Another part of this struggle for me personally has been the comments from government leaders who spread misinformation about COVID facts including discouraging mask-wearing, as well as the somewhat cryptic information from trusted health organizations. CDC, for example, states on their website, “…individuals who take immune suppressant medication or therapies, might be at an increased risk for severe COVID-19.” However, they also go on to say, “they should be counseled about the unknown vaccine safety profile and effectiveness in immunocompromised populations, and the potential for reduced immune responses and the need to continue to follow all current guidance to protect themselves against COVID-19.” Essentially, what this tells us is they are aware that people like me are at the highest risk for severe complications, including death from COVID-19, but that because testing of the vaccine was not widely done on individuals like me, there’s no clear evidence to suggest how effective vaccines would be.
All of this information leaves me in a deep black hole of fear. I know there is a light somewhere at the end, but I just can’t see it yet and honestly, I really need to. I feel myself being swallowed by all of the uncertainty. Throughout this entire year, I have done my best to stay positive, take things one day at a time, appreciate the life I still have and remind myself to just hang on a bit longer. I can only imagine there are many others like me who have felt abandoned as a person with a high-risk condition or disability during this pandemic.
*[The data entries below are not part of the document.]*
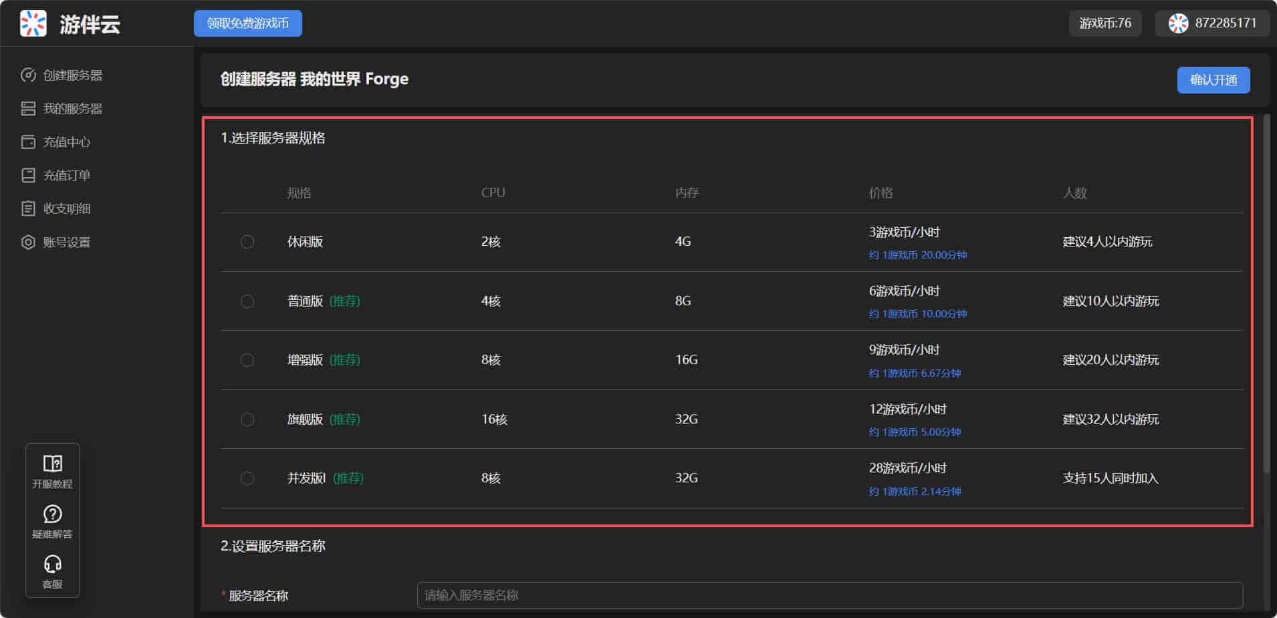Choose the 增强版 server spec radio
The height and width of the screenshot is (618, 1277).
247,360
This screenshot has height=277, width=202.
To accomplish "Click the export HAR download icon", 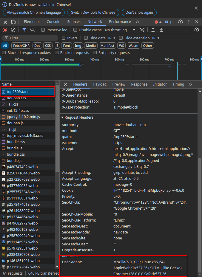I will point(161,30).
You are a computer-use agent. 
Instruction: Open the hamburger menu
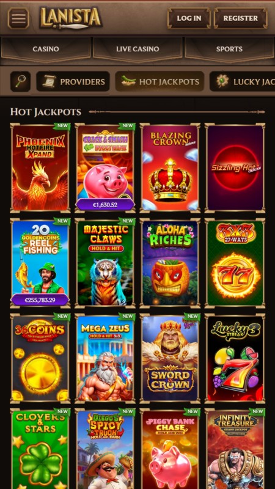(x=19, y=18)
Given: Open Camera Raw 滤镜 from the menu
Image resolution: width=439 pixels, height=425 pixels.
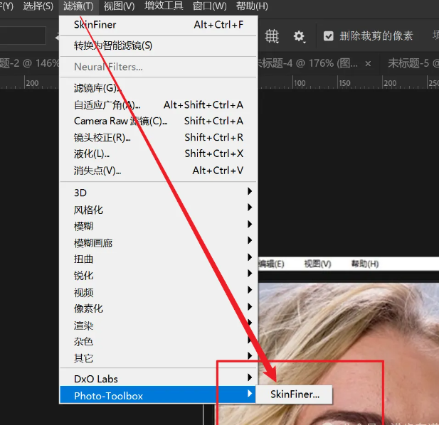Looking at the screenshot, I should tap(120, 121).
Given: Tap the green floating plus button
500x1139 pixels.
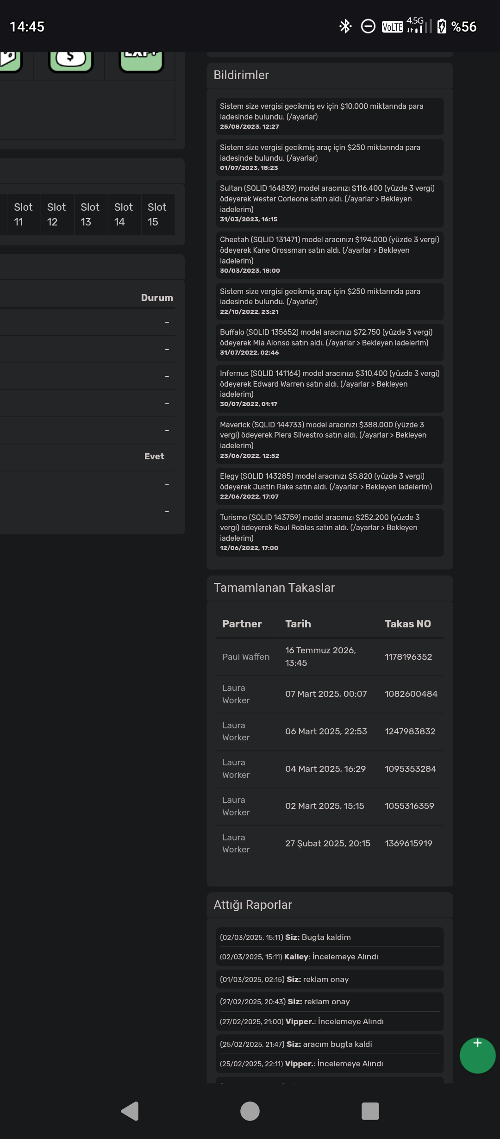Looking at the screenshot, I should coord(477,1055).
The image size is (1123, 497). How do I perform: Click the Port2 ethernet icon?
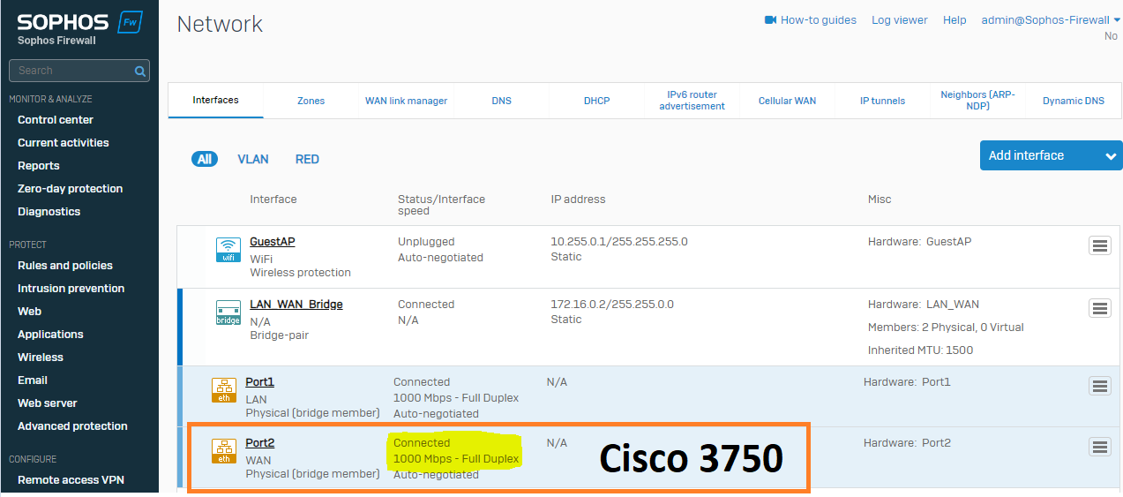click(x=224, y=451)
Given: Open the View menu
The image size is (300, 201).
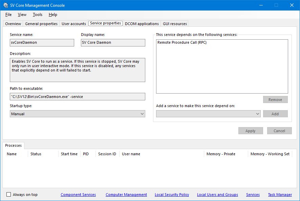Looking at the screenshot, I should [22, 15].
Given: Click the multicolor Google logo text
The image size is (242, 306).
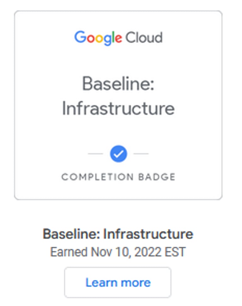Looking at the screenshot, I should 98,38.
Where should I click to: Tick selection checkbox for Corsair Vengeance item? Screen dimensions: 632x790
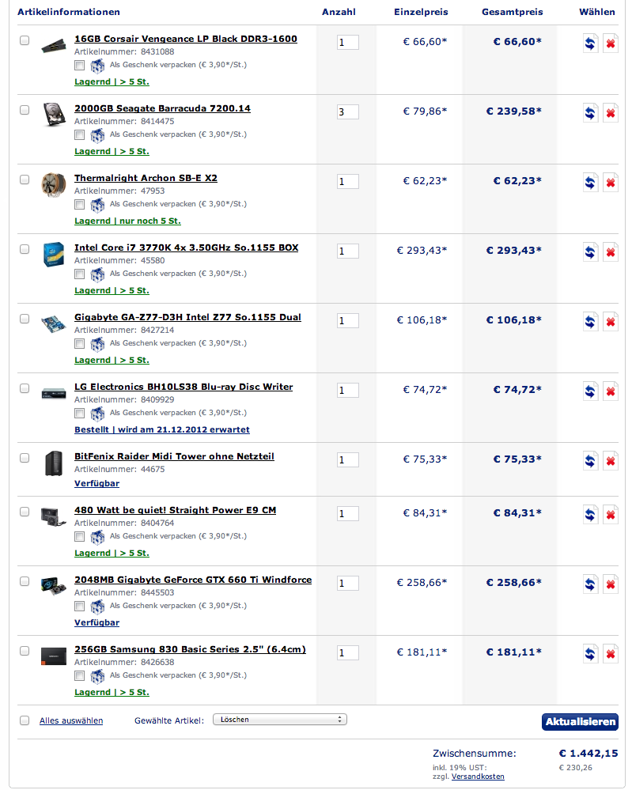pyautogui.click(x=25, y=40)
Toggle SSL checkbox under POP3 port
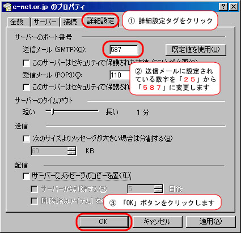Viewport: 241px width, 233px height. (x=26, y=87)
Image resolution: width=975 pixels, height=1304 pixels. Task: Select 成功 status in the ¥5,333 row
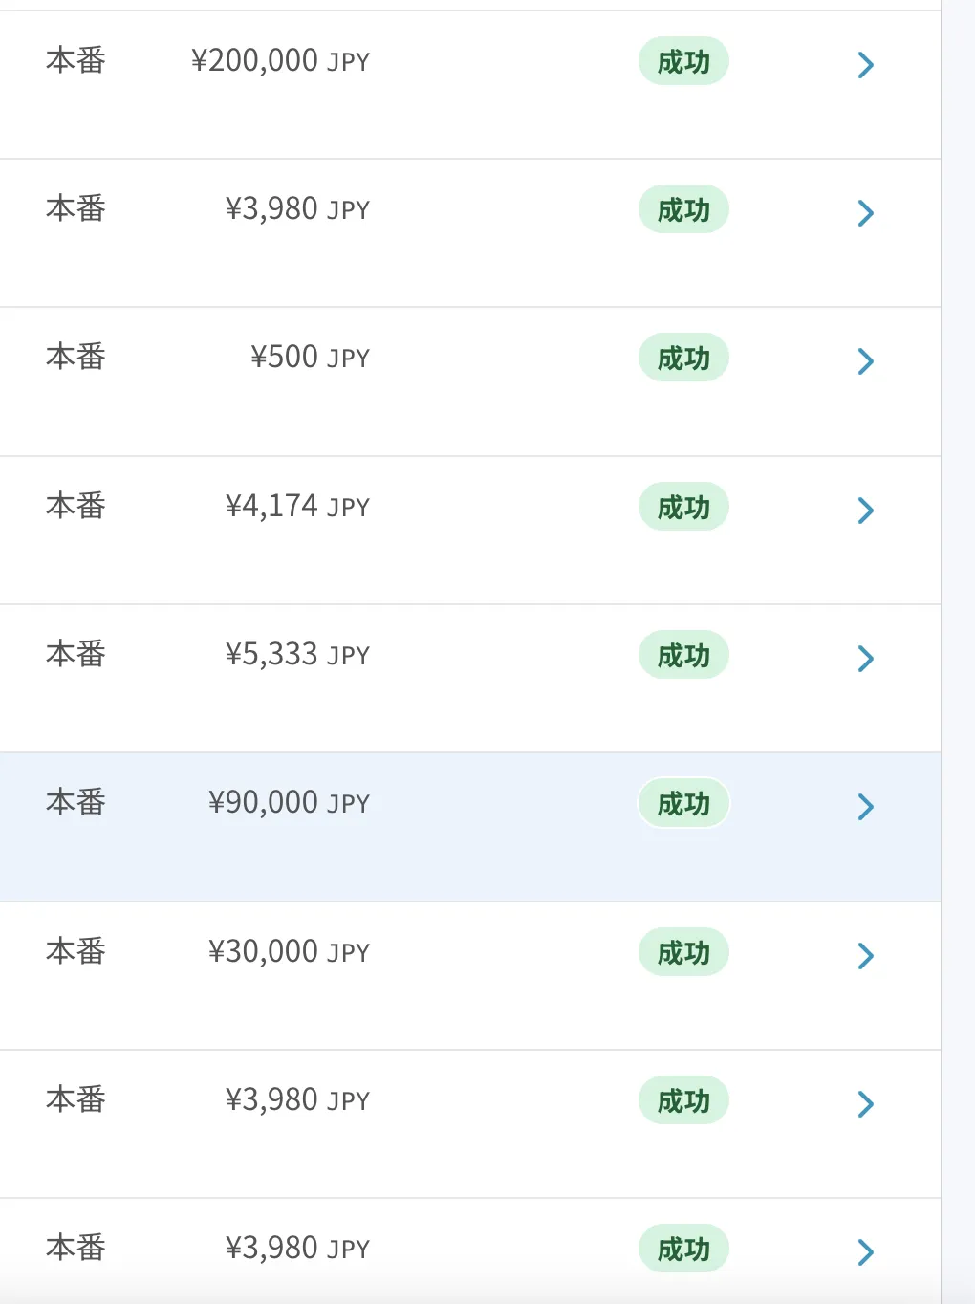[683, 656]
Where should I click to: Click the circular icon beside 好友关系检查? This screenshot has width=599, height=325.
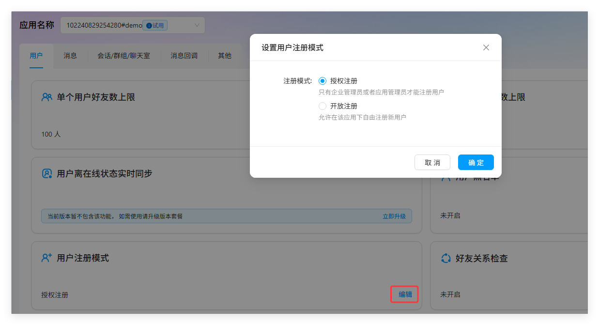click(445, 258)
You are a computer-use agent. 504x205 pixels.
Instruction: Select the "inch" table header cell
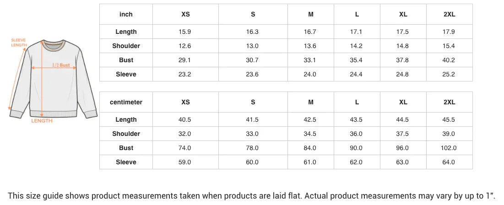[x=126, y=14]
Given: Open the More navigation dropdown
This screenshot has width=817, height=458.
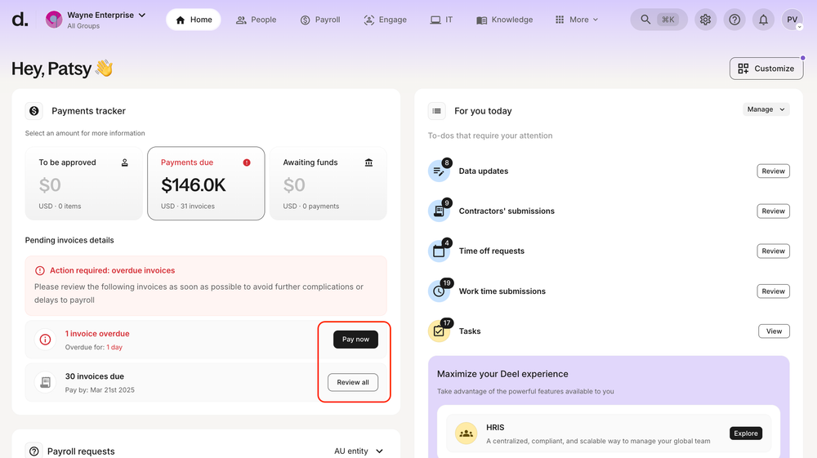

Whenever I write anything, whether it be a script or an article like this, I always do so with the goal of writing something that can somehow help others. With that being said, here are my three things to remember about individuals who are high-risk for severe COVID-19 that I hope you take away from my story.
1. If you are someone who is high-risk, immune suppressed, chronically ill and/or disabled and you have felt undervalued or forgotten about during this pandemic, please know your feelings are valid, you deserve better and you are not alone.
2. Regardless of how you feel about masks, please wear them while in public. Please remember that when people who are at high risk see you not wearing a mask, it makes them feel like you don’t value their life. It hurts.
3. Although most people have some degree of fear regarding catching COVID-19, for those who are in the high risk for severe COVID-19 category, dying is a real concern. Please consider what that must feel like and if you know someone in this category, give them some extra support. Let them know you are aware that this is a hard time for them, you are there for them, and you do value their life.